23.02.2021 tarihli yayınında; Murat Ağırel'in kitabı "Parsel Parsel" üzerine konuşulmaya kaldığı yerden devam edilmiş, Murat Ağırel ağırlıklı olarak FETÖ bağlantısı olan, FETÖ firarisi olan ekibin tepesinde durduğu, çeşitli ihalelerle FETÖ'nün kasasının zenginleştiğini ve bununla ilgili usulsüzlüklerin üstünün örtüldüğünü iddia etmiştir. Programın devamında Özlem Gürses, Murat Ağırel'in oluşturduğu şema üzerinden BELPLAS, PORTAŞ, Belka A.Ş., Seğmenler Su, Halk Ekmek, ASKİ gibi kuruluşların birinci sac ayağı olduğunu, ikinci sac ayağının da Beyaz TV ve Ses TV gibi medya yapıları olduğunu, üçüncüsünün ise futbol kulüpleri olduğunu söylemiştir. Murat Ağırel de bunun üzerine Gökçek ailesinin siyasetle ticareti aynı şekilde yönettiğini iddia etmiştir. Murat Ağırel, oluşturduğu bir başka şema üzerine konuşurken Beyaz TV kurucularının ve çalışanlarının, Ankara'da yer alan diğer kuruluşlarda da yer aldığını, FETÖ'nün basından sorumlu kişisi Alaaddin Kaya'nın mülk sahibi olduğu yerin Beyaz TV'nin adresi olduğunu söylemiş ve neden hâlâ orada devam ettiklerini sormuştur. Ağırel, kendisine Melih Gökçek ile ilgili iddiaları neticesinde Gökçek’lerle ilgili “FETÖ'cü olduğuma yönelik iddialar ortaya atacak, itibarsızlaştırmaya çalışacak, iddiaları kadük hale getirmek için FETÖ'cü iftirası yapacak çünkü kendi geçmişini unutturacak insanlara, yediği naneleri insanlara göstermeyecek” diyerek kendisine kumpas kuracaklarını iddia etmiştir.
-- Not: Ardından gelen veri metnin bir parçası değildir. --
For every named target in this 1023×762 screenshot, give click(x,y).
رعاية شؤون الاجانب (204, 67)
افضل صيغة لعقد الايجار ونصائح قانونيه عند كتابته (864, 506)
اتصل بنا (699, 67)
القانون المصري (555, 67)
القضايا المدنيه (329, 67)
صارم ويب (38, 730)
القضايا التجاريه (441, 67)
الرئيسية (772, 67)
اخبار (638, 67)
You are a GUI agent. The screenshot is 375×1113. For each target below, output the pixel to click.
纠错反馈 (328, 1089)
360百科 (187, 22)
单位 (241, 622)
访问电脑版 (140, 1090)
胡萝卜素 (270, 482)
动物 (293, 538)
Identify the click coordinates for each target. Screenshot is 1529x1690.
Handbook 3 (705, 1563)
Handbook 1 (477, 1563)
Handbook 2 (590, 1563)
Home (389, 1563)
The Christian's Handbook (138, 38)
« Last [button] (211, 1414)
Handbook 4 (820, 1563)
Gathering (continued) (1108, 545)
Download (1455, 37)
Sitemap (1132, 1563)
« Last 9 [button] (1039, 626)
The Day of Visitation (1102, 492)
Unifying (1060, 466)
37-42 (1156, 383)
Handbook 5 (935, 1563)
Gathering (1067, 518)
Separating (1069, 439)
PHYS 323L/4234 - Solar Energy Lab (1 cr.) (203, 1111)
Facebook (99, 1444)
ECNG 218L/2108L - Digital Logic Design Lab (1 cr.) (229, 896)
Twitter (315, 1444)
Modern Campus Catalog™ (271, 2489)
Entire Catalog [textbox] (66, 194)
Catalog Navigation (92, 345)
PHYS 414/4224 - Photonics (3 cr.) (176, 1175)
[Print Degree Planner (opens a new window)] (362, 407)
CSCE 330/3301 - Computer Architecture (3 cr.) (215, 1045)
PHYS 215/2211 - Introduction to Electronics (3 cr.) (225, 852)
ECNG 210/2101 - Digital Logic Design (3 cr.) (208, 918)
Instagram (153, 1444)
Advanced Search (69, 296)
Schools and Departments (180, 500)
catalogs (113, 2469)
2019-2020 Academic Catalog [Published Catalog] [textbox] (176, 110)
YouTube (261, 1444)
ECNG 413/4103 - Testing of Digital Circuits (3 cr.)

Programda ayrıca Osman Gökçek'in Murat Ağırel'le ilgili iddialarının üzerine Murat Ağırel'in kendi adına açıklamalar yaptığı görülmüştür. Daha sonra kendisine destek tweeti atan insanların gönderilerine bazı hesapların Murat Ağırel'i suçlayan yorumlar attıklarını ve bu hesapların profillerinin sahte olduklarını ve bunun ise bir algı oluşturmak amacıyla yapılandırıldığını iddia ettiği görülmüştür.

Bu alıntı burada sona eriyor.